According to Dominion, it is the first time that widely distributed, syndicated loan facilities for investment grade companies have linked the level of bank interest payments to bond market credit spreads. This new facility will backstop Dominion’s commercial paper programs. Dominion would only draw on the facility in the event that the commercial paper market becomes unavailable to the company.

The $1.25 billion senior unsecured revolving 364-day credit facility for Dominion and the $200 million three-year senior unsecured revolving facility for Dominion Virginia Power will link interest payments under the facilities to the then current yield on the companies’ pre-selected bonds, bounded by a range determined by the applicable ratings, the company explained. The facilities were more than 30% over-subscribed at closing, obtaining commitments from a wide range of lenders.

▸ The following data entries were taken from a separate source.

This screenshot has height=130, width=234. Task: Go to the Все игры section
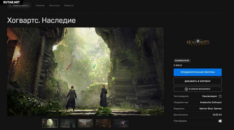pos(54,6)
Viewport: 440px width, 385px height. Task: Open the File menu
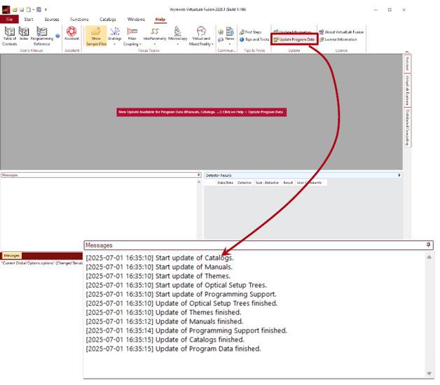click(x=10, y=20)
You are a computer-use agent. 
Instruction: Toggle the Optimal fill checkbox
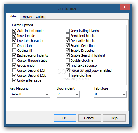coord(14,51)
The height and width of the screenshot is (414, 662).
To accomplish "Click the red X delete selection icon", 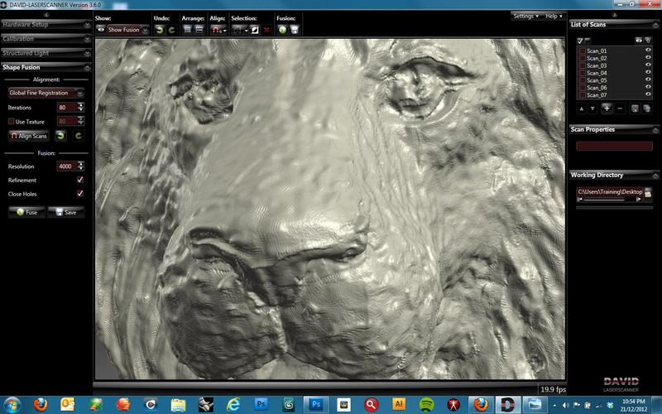I will point(266,29).
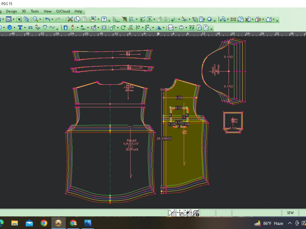
Task: Click the Paste icon
Action: (84, 20)
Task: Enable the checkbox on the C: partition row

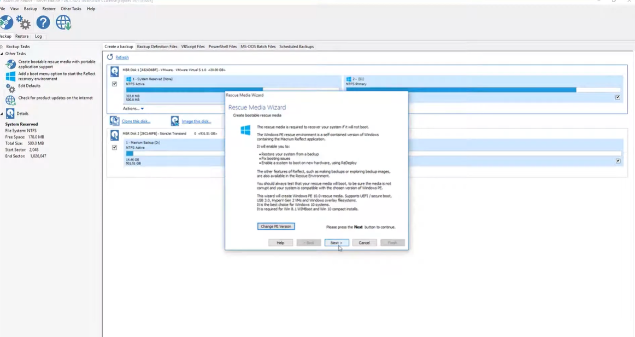Action: [618, 97]
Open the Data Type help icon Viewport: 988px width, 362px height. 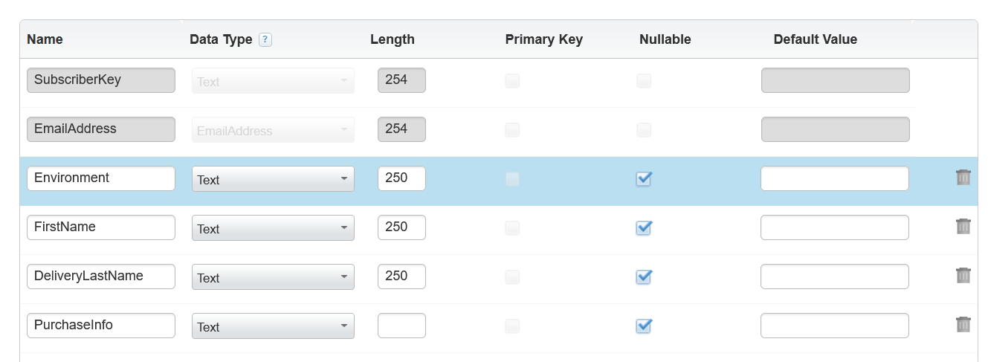(x=265, y=40)
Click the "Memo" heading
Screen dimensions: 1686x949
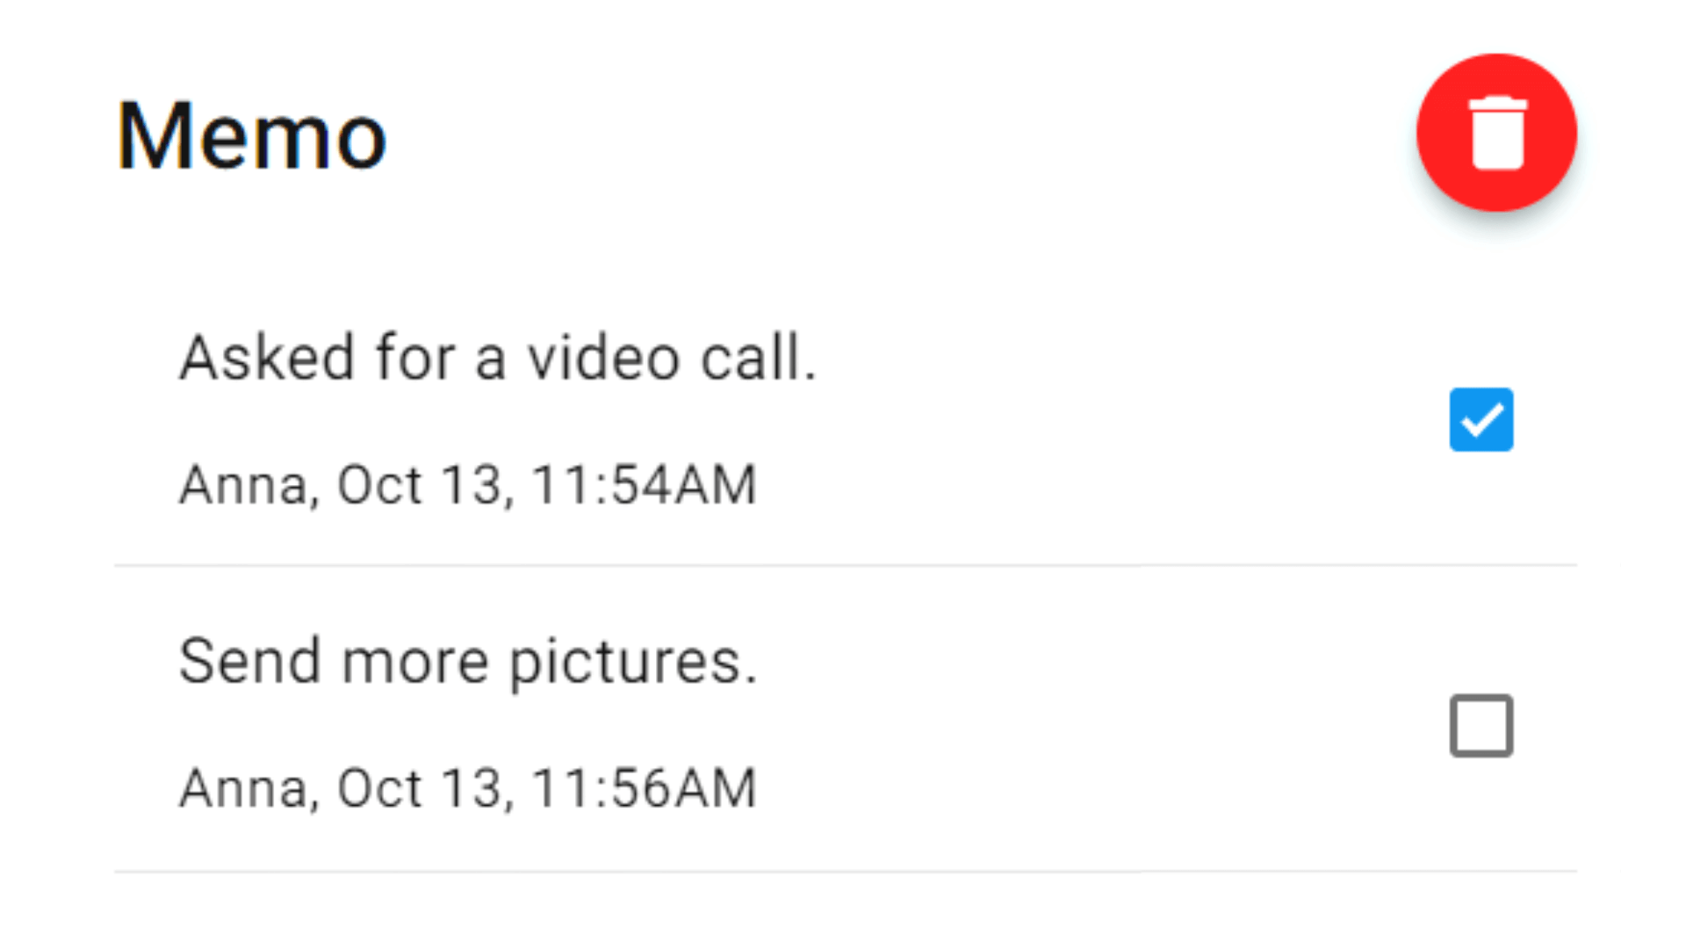point(251,136)
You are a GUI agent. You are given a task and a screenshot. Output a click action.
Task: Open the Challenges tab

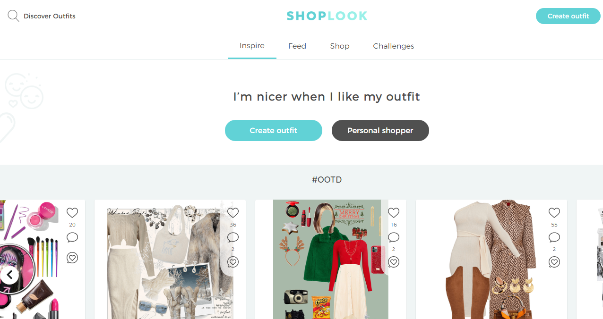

“Calibrating the borrowers’ spreads to market based levels at the time of a drawdown attracts more potential lenders because they will be better compensated in the event a borrower’s credit strength and ratings were to fall,” said Susan Stevens, a JP Morgan managing director. “Dominion’s foresight in coming to market with a novel pricing structure should boost capacity for facilities of this type since the interest rates will be more directly linked to the market movements of a company’s credit spreads.”